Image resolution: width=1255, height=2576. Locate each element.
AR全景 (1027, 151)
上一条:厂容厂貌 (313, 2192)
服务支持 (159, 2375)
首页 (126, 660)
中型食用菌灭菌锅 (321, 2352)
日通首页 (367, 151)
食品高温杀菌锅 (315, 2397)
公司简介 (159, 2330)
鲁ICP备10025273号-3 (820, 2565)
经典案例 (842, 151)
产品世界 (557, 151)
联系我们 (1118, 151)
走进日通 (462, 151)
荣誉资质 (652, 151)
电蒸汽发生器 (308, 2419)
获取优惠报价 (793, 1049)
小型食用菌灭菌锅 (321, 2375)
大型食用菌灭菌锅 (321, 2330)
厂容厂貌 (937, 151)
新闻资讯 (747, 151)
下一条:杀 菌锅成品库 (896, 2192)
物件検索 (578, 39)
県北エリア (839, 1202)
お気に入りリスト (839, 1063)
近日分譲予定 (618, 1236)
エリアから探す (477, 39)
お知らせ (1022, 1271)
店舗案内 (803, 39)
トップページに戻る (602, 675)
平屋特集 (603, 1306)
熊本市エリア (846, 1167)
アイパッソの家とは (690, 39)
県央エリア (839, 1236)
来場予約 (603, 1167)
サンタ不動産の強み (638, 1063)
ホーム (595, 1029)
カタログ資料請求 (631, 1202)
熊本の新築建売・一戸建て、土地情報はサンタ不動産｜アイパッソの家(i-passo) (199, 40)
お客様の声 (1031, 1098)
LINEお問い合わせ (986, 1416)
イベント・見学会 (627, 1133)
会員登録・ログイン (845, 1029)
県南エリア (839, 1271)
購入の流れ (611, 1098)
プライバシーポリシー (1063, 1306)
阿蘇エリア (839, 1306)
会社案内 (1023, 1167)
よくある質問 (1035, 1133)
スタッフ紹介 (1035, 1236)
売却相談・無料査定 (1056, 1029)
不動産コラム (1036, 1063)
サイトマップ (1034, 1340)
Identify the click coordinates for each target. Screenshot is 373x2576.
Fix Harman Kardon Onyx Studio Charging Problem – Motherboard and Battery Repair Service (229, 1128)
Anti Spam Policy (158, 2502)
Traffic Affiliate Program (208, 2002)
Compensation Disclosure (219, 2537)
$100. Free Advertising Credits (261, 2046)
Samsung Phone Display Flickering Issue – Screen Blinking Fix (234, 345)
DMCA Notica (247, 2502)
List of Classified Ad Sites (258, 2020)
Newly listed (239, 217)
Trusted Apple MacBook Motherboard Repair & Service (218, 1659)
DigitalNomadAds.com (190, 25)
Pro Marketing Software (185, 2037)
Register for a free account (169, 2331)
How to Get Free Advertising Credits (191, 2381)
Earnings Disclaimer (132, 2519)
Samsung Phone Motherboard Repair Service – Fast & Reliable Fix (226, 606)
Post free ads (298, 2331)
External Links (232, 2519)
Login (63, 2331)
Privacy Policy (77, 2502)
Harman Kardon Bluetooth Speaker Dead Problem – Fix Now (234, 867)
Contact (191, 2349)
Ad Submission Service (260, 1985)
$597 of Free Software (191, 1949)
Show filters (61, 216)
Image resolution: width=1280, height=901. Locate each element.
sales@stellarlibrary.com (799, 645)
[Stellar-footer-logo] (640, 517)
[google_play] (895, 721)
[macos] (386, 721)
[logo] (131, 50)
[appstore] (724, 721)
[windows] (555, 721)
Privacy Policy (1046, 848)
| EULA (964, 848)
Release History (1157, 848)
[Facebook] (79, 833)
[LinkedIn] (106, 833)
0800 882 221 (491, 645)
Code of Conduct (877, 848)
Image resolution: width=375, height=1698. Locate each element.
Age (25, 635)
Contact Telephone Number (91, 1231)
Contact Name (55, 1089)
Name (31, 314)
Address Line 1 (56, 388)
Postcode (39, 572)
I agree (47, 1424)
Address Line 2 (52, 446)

* WHAT YOU ARE ASKED TO DO: Return all of the rows above unchanged, in the same order, adding nothing.

* EXERCISE OUTPUT:
Image resolution: width=1255, height=2576. Locate each element.
AR全景 (1027, 151)
上一条:厂容厂貌 (313, 2192)
服务支持 (159, 2375)
首页 (126, 660)
中型食用菌灭菌锅 (321, 2352)
日通首页 (367, 151)
食品高温杀菌锅 (315, 2397)
公司简介 (159, 2330)
鲁ICP备10025273号-3 (820, 2565)
经典案例 (842, 151)
产品世界 (557, 151)
联系我们 (1118, 151)
走进日通 (462, 151)
荣誉资质 (652, 151)
电蒸汽发生器 (308, 2419)
获取优惠报价 (793, 1049)
小型食用菌灭菌锅 (321, 2375)
大型食用菌灭菌锅 (321, 2330)
厂容厂貌 (937, 151)
新闻资讯 (747, 151)
下一条:杀 菌锅成品库 (896, 2192)
物件検索 (578, 39)
県北エリア (839, 1202)
お気に入りリスト (839, 1063)
近日分譲予定 (618, 1236)
エリアから探す (477, 39)
お知らせ (1022, 1271)
店舗案内 (803, 39)
トップページに戻る (602, 675)
平屋特集 (603, 1306)
熊本市エリア (846, 1167)
アイパッソの家とは (690, 39)
県央エリア (839, 1236)
来場予約 (603, 1167)
サンタ不動産の強み (638, 1063)
ホーム (595, 1029)
カタログ資料請求 (631, 1202)
熊本の新築建売・一戸建て、土地情報はサンタ不動産｜アイパッソの家(i-passo) (199, 40)
お客様の声 (1031, 1098)
LINEお問い合わせ (986, 1416)
イベント・見学会 (627, 1133)
会員登録・ログイン (845, 1029)
県南エリア (839, 1271)
購入の流れ (611, 1098)
プライバシーポリシー (1063, 1306)
阿蘇エリア (839, 1306)
会社案内 (1023, 1167)
よくある質問 (1035, 1133)
スタッフ紹介 (1035, 1236)
売却相談・無料査定 (1056, 1029)
不動産コラム (1036, 1063)
サイトマップ (1034, 1340)
Identify the click coordinates for each target. Screenshot is 373x2576.
Fix Harman Kardon Onyx Studio Charging Problem – Motherboard and Battery Repair Service (229, 1128)
Anti Spam Policy (158, 2502)
Traffic Affiliate Program (208, 2002)
Compensation Disclosure (219, 2537)
$100. Free Advertising Credits (261, 2046)
Samsung Phone Display Flickering Issue – Screen Blinking Fix (234, 345)
DMCA Notica (247, 2502)
List of Classified Ad Sites (258, 2020)
Newly listed (239, 217)
Trusted Apple MacBook Motherboard Repair & Service (218, 1659)
DigitalNomadAds.com (190, 25)
Pro Marketing Software (185, 2037)
Register for a free account (169, 2331)
How to Get Free Advertising Credits (191, 2381)
Earnings Disclaimer (132, 2519)
Samsung Phone Motherboard Repair Service – Fast & Reliable Fix (226, 606)
Post free ads (298, 2331)
External Links (232, 2519)
Login (63, 2331)
Privacy Policy (77, 2502)
Harman Kardon Bluetooth Speaker Dead Problem – Fix Now (234, 867)
Contact (191, 2349)
Ad Submission Service (260, 1985)
$597 of Free Software (191, 1949)
Show filters (61, 216)
Image resolution: width=1280, height=901. Locate each element.
sales@stellarlibrary.com (799, 645)
[Stellar-footer-logo] (640, 517)
[google_play] (895, 721)
[macos] (386, 721)
[logo] (131, 50)
[appstore] (724, 721)
[windows] (555, 721)
Privacy Policy (1046, 848)
| EULA (964, 848)
Release History (1157, 848)
[Facebook] (79, 833)
[LinkedIn] (106, 833)
0800 882 221 (491, 645)
Code of Conduct (877, 848)
Image resolution: width=375, height=1698. Locate each element.
Age (25, 635)
Contact Telephone Number (91, 1231)
Contact Name (55, 1089)
Name (31, 314)
Address Line 1 (56, 388)
Postcode (39, 572)
I agree (47, 1424)
Address Line 2 (52, 446)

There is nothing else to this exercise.